INSTRUCTIONS TO FOLLOW: Can you repeat the records word for word, from the line containing "You are a computer-use agent. 1024x457" through the end of the records, both ends included?

(Records for locating the described items)
-- Start --
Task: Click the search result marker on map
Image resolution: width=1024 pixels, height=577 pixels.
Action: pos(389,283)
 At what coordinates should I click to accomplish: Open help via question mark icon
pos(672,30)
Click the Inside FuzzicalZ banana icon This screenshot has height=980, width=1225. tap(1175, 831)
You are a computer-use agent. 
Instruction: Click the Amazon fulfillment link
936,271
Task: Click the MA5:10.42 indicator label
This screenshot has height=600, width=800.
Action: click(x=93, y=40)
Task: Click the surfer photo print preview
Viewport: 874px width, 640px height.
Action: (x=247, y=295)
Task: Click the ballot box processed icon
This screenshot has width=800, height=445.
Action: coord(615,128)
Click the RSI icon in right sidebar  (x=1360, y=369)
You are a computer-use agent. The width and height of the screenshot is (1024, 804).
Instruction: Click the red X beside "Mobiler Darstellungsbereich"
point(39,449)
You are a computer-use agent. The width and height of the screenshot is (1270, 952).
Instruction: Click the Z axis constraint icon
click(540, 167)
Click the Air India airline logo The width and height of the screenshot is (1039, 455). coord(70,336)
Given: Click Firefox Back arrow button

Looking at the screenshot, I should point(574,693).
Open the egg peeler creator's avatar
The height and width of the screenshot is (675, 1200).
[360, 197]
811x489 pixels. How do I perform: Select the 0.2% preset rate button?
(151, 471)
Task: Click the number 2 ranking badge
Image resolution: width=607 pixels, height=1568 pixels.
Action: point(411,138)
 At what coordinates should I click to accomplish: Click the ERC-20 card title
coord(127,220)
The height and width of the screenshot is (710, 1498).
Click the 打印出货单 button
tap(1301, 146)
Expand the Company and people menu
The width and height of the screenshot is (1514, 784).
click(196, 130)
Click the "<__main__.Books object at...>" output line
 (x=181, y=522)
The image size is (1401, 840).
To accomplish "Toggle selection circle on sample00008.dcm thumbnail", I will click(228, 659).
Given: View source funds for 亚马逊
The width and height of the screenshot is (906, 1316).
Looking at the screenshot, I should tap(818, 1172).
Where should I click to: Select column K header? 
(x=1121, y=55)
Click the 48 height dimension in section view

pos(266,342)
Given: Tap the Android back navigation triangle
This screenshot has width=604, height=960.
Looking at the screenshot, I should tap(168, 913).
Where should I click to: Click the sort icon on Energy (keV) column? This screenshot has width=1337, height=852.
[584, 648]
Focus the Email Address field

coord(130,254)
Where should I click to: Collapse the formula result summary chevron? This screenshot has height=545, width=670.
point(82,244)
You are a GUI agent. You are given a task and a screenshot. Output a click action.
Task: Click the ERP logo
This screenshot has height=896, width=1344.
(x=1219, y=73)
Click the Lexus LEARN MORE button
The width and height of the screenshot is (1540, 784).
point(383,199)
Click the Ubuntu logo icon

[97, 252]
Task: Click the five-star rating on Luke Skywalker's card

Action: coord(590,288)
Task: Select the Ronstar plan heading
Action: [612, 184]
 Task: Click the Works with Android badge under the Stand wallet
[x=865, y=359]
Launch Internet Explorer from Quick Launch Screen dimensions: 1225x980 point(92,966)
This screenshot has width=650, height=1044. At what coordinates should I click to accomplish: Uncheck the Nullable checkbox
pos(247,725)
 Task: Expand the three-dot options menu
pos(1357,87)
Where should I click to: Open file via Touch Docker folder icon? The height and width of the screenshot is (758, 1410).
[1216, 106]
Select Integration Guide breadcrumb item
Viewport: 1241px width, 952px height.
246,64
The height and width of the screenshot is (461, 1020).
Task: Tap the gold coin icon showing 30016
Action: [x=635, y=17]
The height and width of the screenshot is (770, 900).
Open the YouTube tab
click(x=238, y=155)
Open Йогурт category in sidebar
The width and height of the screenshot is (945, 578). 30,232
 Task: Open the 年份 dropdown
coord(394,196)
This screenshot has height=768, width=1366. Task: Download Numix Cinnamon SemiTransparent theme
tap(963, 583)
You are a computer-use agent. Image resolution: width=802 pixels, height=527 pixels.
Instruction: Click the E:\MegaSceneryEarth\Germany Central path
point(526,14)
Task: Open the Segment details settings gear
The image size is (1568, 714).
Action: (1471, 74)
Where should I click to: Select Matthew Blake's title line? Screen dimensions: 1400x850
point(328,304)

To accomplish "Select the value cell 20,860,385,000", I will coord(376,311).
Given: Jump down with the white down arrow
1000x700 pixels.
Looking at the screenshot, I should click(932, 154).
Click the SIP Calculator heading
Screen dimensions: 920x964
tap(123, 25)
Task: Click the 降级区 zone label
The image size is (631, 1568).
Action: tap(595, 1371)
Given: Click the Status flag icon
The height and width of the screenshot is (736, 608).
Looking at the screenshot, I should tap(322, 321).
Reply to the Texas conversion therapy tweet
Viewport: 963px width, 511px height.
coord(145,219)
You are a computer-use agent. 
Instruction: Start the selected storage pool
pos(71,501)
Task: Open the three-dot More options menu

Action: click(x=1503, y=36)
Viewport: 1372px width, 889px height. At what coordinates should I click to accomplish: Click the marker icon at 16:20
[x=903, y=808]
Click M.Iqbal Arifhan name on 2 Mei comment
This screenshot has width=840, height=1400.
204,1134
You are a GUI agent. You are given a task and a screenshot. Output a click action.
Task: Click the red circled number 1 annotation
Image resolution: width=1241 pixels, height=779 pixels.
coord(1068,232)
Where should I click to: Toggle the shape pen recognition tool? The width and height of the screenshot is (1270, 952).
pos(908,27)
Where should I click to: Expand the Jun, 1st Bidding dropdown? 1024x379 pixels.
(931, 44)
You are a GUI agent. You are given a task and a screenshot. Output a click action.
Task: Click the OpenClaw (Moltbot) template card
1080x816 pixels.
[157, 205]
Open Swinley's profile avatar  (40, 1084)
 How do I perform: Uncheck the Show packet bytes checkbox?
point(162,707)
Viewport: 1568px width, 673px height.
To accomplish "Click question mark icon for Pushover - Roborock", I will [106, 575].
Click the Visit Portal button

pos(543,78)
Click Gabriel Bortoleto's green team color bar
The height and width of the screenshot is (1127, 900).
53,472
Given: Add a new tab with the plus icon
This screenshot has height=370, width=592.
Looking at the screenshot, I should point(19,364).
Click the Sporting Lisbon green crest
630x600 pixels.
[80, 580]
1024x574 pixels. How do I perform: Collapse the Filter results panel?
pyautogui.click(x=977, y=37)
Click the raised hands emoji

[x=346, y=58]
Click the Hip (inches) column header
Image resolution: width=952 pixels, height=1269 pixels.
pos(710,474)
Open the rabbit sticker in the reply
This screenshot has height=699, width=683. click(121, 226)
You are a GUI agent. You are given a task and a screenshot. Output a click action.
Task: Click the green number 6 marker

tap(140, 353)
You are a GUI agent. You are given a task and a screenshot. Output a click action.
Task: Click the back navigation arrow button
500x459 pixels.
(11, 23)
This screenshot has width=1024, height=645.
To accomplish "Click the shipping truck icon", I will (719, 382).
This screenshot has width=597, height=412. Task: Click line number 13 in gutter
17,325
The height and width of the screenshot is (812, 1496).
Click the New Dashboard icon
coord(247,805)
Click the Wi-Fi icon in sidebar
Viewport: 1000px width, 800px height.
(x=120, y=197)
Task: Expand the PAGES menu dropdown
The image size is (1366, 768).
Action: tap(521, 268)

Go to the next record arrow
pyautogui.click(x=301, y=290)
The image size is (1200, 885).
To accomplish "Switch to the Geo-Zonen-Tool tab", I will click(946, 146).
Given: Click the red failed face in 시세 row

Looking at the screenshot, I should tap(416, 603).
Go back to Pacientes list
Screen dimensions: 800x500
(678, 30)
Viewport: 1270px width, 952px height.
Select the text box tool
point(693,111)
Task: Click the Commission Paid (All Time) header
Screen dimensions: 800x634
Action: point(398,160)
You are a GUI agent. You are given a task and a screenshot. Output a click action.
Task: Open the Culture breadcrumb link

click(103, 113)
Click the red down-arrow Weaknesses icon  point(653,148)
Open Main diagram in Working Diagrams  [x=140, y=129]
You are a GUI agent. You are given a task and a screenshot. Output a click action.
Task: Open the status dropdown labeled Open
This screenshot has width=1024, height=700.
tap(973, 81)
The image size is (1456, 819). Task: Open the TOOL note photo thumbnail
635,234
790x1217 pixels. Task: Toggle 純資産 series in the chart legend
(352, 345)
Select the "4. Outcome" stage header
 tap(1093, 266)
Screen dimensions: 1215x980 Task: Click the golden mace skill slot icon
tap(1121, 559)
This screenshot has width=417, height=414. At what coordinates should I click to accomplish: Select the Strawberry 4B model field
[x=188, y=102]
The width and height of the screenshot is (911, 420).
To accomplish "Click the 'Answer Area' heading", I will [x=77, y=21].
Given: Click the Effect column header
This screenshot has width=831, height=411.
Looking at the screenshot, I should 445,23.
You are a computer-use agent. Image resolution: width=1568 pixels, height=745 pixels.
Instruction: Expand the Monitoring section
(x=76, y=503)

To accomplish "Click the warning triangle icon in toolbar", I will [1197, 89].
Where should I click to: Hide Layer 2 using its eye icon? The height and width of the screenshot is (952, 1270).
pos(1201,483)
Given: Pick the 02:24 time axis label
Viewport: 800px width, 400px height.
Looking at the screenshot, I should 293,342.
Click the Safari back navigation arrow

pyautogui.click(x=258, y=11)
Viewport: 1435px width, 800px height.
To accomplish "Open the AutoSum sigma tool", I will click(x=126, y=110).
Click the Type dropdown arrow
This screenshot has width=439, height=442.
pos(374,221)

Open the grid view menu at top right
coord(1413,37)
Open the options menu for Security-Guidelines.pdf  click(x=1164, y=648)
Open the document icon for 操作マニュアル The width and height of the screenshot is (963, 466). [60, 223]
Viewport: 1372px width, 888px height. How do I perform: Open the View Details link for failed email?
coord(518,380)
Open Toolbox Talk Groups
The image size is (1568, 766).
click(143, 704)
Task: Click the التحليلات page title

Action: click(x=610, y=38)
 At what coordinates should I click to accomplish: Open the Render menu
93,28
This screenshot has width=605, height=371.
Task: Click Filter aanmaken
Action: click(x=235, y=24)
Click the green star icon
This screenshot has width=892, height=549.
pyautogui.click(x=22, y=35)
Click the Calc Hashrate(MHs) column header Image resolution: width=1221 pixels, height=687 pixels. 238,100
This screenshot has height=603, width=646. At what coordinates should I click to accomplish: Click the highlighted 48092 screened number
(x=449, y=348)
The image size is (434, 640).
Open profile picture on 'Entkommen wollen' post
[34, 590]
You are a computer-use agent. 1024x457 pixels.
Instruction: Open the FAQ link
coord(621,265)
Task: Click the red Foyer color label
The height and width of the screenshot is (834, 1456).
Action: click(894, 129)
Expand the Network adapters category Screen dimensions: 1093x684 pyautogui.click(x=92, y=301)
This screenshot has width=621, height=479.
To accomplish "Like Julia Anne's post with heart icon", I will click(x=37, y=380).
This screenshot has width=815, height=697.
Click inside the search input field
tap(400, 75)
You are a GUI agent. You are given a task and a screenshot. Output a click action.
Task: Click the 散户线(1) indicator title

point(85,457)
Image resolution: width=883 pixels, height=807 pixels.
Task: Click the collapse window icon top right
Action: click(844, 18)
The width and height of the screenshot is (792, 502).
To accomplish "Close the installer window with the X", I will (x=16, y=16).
-- End --
OUTPUT OF THE EXERCISE:
You are a computer-use agent. 1024x457 pixels.
Instruction: Open the FAQ link
coord(621,265)
Task: Click the red Foyer color label
The height and width of the screenshot is (834, 1456).
Action: click(894, 129)
Expand the Network adapters category Screen dimensions: 1093x684 pyautogui.click(x=92, y=301)
This screenshot has width=621, height=479.
To accomplish "Like Julia Anne's post with heart icon", I will click(x=37, y=380).
This screenshot has width=815, height=697.
Click inside the search input field
tap(400, 75)
You are a GUI agent. You are given a task and a screenshot. Output a click action.
Task: Click the 散户线(1) indicator title

point(85,457)
Image resolution: width=883 pixels, height=807 pixels.
Task: Click the collapse window icon top right
Action: click(844, 18)
The width and height of the screenshot is (792, 502).
To accomplish "Close the installer window with the X", I will (x=16, y=16).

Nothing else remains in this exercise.